## PROBLEM REQUIREMENTS
Scan the entries below and count the lines holding the string "Given". Supply only the number.

## RECORDS FOR THE TASK
------------------------------------------------------------------------
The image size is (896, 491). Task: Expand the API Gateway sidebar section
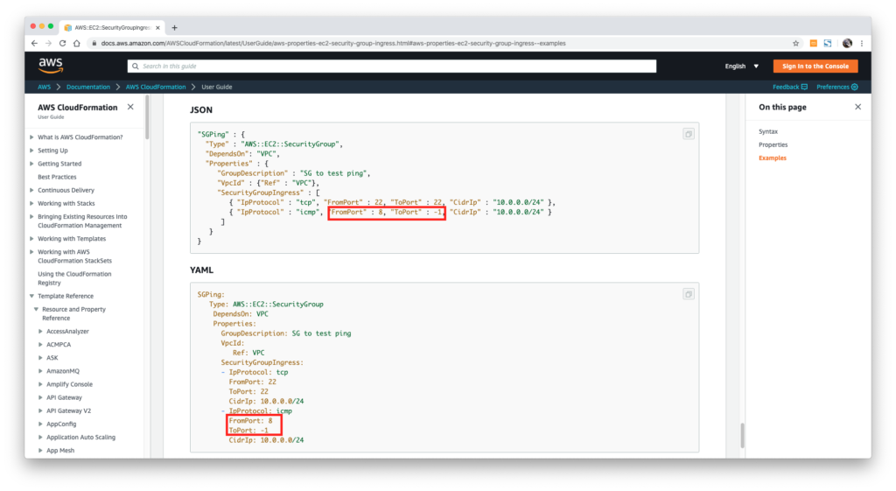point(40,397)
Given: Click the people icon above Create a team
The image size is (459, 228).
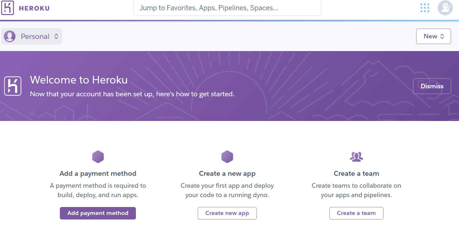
------------------------------------------------------------------------
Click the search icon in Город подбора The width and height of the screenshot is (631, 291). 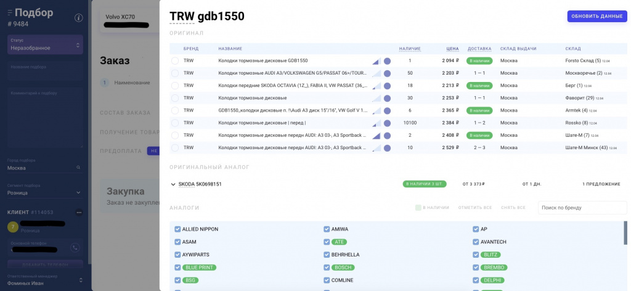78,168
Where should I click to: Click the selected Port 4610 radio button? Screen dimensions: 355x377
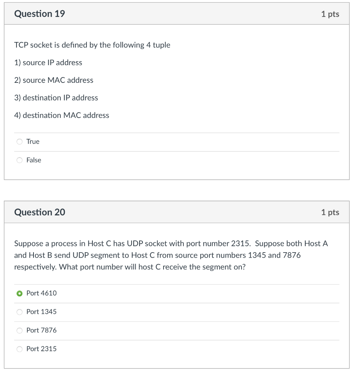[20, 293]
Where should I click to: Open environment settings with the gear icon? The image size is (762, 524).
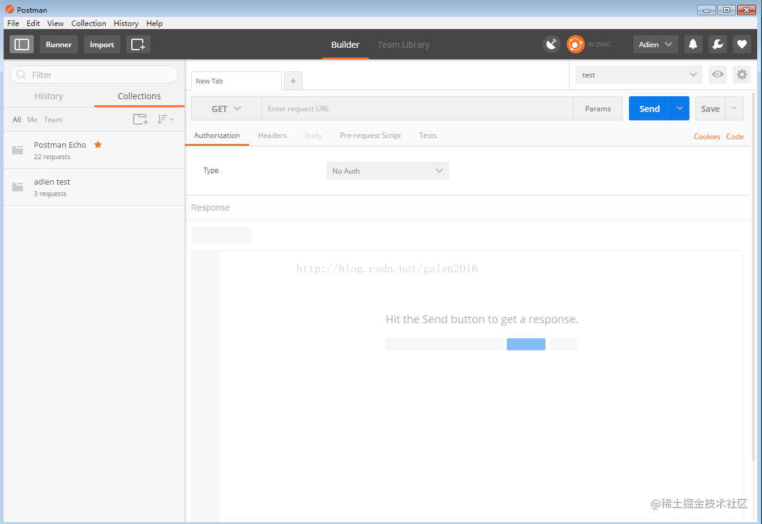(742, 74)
------------------------------------------------------------------------
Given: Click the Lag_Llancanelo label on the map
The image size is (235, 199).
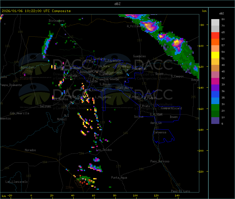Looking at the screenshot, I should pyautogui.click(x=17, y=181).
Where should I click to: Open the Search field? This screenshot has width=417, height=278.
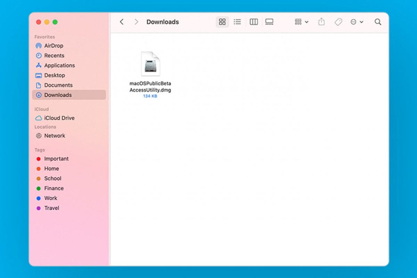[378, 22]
------------------------------------------------------------------------
## TASK SOLUTION
2